[The request] Arrange the lines of this data as a Markdown table with the columns Row and Line, numbering each line and leaving out any blank ones.

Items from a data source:
## begin
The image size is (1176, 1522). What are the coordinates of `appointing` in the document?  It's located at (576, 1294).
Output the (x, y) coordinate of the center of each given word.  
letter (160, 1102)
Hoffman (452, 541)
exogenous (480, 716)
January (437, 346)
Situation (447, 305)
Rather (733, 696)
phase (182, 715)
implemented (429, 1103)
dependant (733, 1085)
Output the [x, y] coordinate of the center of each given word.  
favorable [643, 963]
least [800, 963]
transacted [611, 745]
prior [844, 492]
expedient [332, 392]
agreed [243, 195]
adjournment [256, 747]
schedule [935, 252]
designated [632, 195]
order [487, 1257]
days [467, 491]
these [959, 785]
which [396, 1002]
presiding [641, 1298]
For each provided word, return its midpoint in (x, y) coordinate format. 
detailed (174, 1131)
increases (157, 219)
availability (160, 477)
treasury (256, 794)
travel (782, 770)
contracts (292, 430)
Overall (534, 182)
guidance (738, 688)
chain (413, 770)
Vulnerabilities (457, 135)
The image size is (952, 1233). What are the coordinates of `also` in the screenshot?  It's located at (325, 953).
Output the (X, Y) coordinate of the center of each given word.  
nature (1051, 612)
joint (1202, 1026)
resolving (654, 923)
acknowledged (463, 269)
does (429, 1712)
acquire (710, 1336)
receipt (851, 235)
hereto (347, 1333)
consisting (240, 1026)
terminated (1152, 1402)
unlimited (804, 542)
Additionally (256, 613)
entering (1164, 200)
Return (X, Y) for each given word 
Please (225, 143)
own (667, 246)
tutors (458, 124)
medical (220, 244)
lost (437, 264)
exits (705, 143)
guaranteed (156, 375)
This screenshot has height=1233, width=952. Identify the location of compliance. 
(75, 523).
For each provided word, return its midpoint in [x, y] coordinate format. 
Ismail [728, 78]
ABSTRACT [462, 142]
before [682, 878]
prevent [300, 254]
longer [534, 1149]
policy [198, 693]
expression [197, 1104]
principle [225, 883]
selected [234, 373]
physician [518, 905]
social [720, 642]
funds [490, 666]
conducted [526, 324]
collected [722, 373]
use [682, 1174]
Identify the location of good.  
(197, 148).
## end
[Exercise answer]
| Row | Line |
|---|---|
| 1 | The image size is (1176, 1522). What are the coordinates of `appointing` in the document?  It's located at (576, 1294). |
| 2 | Output the (x, y) coordinate of the center of each given word.   |
| 3 | letter (160, 1102) |
| 4 | Hoffman (452, 541) |
| 5 | exogenous (480, 716) |
| 6 | January (437, 346) |
| 7 | Situation (447, 305) |
| 8 | Rather (733, 696) |
| 9 | phase (182, 715) |
| 10 | implemented (429, 1103) |
| 11 | dependant (733, 1085) |
| 12 | Output the [x, y] coordinate of the center of each given word.   |
| 13 | favorable [643, 963] |
| 14 | least [800, 963] |
| 15 | transacted [611, 745] |
| 16 | prior [844, 492] |
| 17 | expedient [332, 392] |
| 18 | agreed [243, 195] |
| 19 | adjournment [256, 747] |
| 20 | schedule [935, 252] |
| 21 | designated [632, 195] |
| 22 | order [487, 1257] |
| 23 | days [467, 491] |
| 24 | these [959, 785] |
| 25 | which [396, 1002] |
| 26 | presiding [641, 1298] |
| 27 | For each provided word, return its midpoint in (x, y) coordinate format.  |
| 28 | detailed (174, 1131) |
| 29 | increases (157, 219) |
| 30 | availability (160, 477) |
| 31 | treasury (256, 794) |
| 32 | travel (782, 770) |
| 33 | contracts (292, 430) |
| 34 | Overall (534, 182) |
| 35 | guidance (738, 688) |
| 36 | chain (413, 770) |
| 37 | Vulnerabilities (457, 135) |
| 38 | The image size is (952, 1233). What are the coordinates of `also` in the screenshot?  It's located at (325, 953). |
| 39 | Output the (X, Y) coordinate of the center of each given word.   |
| 40 | nature (1051, 612) |
| 41 | joint (1202, 1026) |
| 42 | resolving (654, 923) |
| 43 | acknowledged (463, 269) |
| 44 | does (429, 1712) |
| 45 | acquire (710, 1336) |
| 46 | receipt (851, 235) |
| 47 | hereto (347, 1333) |
| 48 | consisting (240, 1026) |
| 49 | terminated (1152, 1402) |
| 50 | unlimited (804, 542) |
| 51 | Additionally (256, 613) |
| 52 | entering (1164, 200) |
| 53 | Return (X, Y) for each given word  |
| 54 | Please (225, 143) |
| 55 | own (667, 246) |
| 56 | tutors (458, 124) |
| 57 | medical (220, 244) |
| 58 | lost (437, 264) |
| 59 | exits (705, 143) |
| 60 | guaranteed (156, 375) |
| 61 | This screenshot has height=1233, width=952. Identify the location of compliance.  |
| 62 | (75, 523). |
| 63 | For each provided word, return its midpoint in [x, y] coordinate format.  |
| 64 | Ismail [728, 78] |
| 65 | ABSTRACT [462, 142] |
| 66 | before [682, 878] |
| 67 | prevent [300, 254] |
| 68 | longer [534, 1149] |
| 69 | policy [198, 693] |
| 70 | expression [197, 1104] |
| 71 | principle [225, 883] |
| 72 | selected [234, 373] |
| 73 | physician [518, 905] |
| 74 | social [720, 642] |
| 75 | funds [490, 666] |
| 76 | conducted [526, 324] |
| 77 | collected [722, 373] |
| 78 | use [682, 1174] |
| 79 | Identify the location of good.   |
| 80 | (197, 148). |